If the security community could tell you just one thing, it’s that “nothing is unhackable.” Except John McAfee’s cryptocurrency wallet, which was only unhackable until it wasn’t — twice.
Security researchers have now developed a second attack, which they say can obtain all the stored funds from an unmodified Bitfi wallet. The Android-powered $120 wallet relies on a user-generated secret phrase and a “salt” value — like a phone number — to cryptographically scramble the secret phrase. The idea is that the two unique values ensure that your funds remain secure.
But the researchers say that the secret phrase and salt can be extracted, allowing private keys to be generated and the funds stolen.
Using this “cold boot attack,” it’s possible to steal funds even when a Bitfi wallet is switched off. There’s a video below.
The researchers, Saleem Rashid and Ryan Castellucci, uncovered and built the exploits as part of a team of several security researchers calling themselves “THCMKACGASSCO” (after their initials). The two researchers shared them with TechCrunch prior to its release. In the video, Rashid is shown setting a secret phrase and salt, and running a local exploit to extract the keys from the device.
Rashid told TechCrunch that the keys are stored in the memory longer than Bitfi claims, allowing their combined exploits to run code on the hardware without erasing the memory. From there, an attacker can extract the memory and find the keys. The exploit takes less than two minutes to run, Rashid said.
“This attack is both reliable and practical, requiring no specialist hardware,” said Andrew Tierney, a security researcher with Pen Test Partners, who verified the attack.

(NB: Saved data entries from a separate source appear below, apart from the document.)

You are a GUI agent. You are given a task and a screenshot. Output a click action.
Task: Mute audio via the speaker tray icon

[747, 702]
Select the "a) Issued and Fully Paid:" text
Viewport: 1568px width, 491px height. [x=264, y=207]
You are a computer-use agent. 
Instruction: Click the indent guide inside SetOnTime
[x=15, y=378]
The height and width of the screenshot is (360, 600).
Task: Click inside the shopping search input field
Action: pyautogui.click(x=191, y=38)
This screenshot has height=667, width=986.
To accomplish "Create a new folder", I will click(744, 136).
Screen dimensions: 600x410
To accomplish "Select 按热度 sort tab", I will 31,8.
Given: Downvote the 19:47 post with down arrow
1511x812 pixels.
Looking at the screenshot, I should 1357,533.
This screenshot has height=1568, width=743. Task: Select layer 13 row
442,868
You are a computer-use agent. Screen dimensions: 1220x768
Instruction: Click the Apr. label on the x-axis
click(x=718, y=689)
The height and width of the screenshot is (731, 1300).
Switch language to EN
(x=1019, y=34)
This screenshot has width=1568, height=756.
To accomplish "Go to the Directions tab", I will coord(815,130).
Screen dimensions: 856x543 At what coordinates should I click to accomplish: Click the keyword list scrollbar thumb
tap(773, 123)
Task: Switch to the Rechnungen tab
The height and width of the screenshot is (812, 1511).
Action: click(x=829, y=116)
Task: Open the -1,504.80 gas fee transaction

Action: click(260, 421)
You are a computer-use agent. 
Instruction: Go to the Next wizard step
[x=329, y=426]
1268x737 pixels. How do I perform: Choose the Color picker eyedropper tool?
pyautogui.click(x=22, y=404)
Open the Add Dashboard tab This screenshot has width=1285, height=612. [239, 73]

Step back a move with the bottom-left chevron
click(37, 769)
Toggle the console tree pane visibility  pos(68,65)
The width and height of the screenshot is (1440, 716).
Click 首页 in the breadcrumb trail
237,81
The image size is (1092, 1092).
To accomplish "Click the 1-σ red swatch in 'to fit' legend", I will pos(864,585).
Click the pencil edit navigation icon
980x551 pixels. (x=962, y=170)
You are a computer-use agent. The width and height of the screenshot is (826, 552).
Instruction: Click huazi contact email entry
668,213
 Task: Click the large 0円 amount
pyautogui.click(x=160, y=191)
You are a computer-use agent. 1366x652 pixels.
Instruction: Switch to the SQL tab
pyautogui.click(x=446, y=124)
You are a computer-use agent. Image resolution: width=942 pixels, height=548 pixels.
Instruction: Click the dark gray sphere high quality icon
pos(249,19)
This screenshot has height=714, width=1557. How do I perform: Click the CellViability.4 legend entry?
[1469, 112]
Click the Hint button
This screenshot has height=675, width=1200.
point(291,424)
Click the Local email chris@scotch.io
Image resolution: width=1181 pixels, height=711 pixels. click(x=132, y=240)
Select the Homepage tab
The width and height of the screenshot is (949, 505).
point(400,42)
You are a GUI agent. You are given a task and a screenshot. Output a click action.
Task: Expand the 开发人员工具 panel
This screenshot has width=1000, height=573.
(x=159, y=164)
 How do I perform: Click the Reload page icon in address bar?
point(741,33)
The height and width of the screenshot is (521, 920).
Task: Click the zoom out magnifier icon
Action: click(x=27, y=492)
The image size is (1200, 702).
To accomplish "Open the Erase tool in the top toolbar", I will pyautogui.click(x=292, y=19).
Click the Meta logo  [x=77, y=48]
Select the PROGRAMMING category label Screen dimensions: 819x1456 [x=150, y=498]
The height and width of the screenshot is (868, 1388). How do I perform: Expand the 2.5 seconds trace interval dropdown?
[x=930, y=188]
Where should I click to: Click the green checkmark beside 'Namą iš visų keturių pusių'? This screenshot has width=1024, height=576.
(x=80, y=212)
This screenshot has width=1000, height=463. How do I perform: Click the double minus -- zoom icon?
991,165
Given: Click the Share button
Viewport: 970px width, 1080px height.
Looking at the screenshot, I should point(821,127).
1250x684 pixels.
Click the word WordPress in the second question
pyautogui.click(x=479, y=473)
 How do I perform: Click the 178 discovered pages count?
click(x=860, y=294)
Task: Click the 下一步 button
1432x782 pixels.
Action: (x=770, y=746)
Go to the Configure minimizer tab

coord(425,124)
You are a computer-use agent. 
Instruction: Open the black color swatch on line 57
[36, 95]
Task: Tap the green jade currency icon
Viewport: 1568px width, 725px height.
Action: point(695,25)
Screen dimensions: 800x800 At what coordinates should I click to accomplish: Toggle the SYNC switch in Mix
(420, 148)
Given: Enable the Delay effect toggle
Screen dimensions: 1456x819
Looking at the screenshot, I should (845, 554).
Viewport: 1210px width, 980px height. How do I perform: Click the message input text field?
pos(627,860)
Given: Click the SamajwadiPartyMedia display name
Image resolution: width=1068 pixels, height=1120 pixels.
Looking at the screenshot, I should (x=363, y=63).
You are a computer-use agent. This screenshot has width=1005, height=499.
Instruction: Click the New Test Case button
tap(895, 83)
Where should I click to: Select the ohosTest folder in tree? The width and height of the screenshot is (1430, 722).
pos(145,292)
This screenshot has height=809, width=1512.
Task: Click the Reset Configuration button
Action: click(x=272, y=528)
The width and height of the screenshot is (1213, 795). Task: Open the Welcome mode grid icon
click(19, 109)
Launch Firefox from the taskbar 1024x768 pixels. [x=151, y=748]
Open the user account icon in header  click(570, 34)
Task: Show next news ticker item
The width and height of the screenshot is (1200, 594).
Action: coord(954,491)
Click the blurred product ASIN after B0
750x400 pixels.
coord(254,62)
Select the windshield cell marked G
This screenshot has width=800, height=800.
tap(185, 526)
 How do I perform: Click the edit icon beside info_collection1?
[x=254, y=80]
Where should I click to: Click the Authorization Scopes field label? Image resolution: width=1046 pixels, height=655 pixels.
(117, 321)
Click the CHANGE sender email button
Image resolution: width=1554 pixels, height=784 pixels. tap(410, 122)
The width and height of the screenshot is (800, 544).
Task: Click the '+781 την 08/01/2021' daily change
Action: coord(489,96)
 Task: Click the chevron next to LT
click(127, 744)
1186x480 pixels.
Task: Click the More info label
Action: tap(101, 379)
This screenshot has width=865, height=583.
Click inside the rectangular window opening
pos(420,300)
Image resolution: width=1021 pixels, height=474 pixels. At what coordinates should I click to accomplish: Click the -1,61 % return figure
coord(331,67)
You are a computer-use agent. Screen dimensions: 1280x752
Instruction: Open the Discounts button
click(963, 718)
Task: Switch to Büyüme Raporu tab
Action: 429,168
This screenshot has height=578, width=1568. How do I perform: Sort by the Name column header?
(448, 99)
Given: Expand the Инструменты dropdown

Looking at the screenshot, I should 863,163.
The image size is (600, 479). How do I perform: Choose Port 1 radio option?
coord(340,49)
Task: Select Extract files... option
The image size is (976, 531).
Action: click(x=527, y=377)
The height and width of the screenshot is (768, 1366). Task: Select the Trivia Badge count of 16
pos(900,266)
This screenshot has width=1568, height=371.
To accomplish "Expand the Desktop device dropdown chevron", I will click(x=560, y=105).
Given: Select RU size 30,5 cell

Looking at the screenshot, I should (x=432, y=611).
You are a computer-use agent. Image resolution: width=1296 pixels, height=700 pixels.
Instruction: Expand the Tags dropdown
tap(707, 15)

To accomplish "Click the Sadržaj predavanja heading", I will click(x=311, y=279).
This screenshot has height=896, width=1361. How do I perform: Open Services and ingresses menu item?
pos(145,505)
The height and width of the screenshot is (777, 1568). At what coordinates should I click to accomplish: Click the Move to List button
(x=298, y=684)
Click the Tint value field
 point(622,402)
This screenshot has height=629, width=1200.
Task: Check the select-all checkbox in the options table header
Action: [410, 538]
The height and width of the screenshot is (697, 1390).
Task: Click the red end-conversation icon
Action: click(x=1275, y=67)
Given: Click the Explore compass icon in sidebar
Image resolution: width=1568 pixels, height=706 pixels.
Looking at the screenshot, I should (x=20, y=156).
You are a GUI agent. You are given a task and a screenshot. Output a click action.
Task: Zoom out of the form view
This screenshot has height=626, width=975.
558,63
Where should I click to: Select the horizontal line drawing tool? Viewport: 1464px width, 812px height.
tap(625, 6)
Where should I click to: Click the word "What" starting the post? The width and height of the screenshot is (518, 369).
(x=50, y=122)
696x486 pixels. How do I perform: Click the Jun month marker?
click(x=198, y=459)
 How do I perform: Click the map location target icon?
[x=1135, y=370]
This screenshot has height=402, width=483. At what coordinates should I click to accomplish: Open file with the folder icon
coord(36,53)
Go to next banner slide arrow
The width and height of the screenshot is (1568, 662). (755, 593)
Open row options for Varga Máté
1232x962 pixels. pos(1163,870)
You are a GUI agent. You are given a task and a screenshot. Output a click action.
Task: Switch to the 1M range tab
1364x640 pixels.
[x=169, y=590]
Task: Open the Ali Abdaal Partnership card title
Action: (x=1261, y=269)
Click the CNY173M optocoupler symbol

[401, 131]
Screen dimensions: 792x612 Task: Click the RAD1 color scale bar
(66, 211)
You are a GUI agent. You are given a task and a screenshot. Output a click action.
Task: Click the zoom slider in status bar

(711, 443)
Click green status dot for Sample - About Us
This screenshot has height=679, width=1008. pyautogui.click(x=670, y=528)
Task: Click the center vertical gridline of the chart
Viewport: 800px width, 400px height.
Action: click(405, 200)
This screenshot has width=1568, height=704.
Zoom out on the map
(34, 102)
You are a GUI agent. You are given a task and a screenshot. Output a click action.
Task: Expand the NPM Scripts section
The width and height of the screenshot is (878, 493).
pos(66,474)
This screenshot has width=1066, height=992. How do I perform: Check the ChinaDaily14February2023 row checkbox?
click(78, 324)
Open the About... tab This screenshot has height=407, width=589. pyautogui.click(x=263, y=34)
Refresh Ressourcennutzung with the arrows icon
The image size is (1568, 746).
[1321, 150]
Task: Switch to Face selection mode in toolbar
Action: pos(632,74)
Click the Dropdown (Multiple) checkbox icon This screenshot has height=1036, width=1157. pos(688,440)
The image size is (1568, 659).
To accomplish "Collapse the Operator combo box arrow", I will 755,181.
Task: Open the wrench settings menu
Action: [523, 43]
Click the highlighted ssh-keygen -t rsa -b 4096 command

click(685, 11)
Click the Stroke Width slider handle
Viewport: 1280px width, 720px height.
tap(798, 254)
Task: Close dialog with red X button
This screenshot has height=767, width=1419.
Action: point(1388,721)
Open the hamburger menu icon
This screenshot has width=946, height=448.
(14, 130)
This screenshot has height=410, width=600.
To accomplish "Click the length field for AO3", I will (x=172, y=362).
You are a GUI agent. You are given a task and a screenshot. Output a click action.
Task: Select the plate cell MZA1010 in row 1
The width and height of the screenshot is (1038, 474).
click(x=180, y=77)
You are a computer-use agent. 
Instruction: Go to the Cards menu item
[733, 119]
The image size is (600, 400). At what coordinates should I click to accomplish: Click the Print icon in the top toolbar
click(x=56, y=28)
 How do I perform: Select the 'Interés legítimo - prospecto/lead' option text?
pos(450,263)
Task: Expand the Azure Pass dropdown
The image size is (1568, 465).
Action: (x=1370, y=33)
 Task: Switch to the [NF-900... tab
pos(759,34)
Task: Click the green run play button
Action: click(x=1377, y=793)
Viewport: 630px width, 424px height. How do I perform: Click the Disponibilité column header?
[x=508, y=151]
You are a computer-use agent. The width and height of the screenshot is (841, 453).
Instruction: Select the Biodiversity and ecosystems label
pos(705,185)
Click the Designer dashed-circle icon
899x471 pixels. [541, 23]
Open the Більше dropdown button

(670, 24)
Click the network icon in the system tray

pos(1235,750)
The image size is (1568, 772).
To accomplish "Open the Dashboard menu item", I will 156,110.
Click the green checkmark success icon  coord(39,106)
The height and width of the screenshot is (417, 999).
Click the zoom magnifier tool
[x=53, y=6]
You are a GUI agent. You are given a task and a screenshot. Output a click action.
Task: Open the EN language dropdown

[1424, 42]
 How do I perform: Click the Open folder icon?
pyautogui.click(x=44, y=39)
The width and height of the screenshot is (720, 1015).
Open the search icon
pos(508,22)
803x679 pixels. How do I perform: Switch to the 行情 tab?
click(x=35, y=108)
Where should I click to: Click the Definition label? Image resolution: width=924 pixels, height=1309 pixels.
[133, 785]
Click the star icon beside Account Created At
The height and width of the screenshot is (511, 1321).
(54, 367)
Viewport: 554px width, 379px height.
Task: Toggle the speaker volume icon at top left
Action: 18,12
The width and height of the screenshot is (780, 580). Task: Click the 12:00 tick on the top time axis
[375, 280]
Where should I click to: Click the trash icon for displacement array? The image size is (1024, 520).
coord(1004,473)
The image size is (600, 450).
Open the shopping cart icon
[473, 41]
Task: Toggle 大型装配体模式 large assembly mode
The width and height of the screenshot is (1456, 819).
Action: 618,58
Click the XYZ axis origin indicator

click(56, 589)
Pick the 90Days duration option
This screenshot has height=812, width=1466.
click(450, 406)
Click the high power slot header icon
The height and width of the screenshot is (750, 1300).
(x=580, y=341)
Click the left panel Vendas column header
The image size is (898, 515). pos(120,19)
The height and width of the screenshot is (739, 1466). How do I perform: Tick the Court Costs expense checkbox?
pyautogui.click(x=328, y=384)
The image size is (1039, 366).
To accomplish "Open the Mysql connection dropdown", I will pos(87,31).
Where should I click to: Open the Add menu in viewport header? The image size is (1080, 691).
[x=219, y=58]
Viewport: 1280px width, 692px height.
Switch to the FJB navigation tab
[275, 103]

Tierney was one of the hackers behind the first Bitfi attack. The McAfee-backed company offered a $250,000 bounty for anyone who could carry out what its makers consider a “successful attack.” But Bitfi declined to pay out, arguing that the hack was outside the scope of the bounty, and instead resorted to posting threats on Twitter.
This new attack, Tierney says, “meets the requirements of the bounty in spirit, even if it does not meet the specific terms that Bitfi have set.”
McAfee earlier this month said, “the wallet is hacked when someone gets the coins.”
Bill Powel, vice president of operations at Bitfi, told TechCrunch in an email that the company defines a hack “as anything that would allow an attacker to access funds held by the wallet.”
“Because the device does not store private keys, that is what prompted the unhackable claim,” he said.
When pressed, Powel did not address the specific claims of the cold boot attack. McAfee, who was copied on the email to Bitfi, did not respond.
Within an hour of the researchers posting the video, Bitfi said in a tweeted statement that it has “hired an experienced security manager, who is confirming vulnerabilities that have been identified by researchers.”
“Effective immediately, we are closing the current bounty programs which have caused understandable anger and frustration among researchers,” it added.
The statement also said it will no longer use the “unhackable” claim on its website.
Rashid said he has no immediate plans to release the exploit code so as to prevent the estimated few thousand Bitfi users from being put at risk.
Just last month, Bitfi won the Pwnie Award for Lamest Vendor Response, a traditional award given out at the Black Hat conference for companies that react the worst in response to security issues.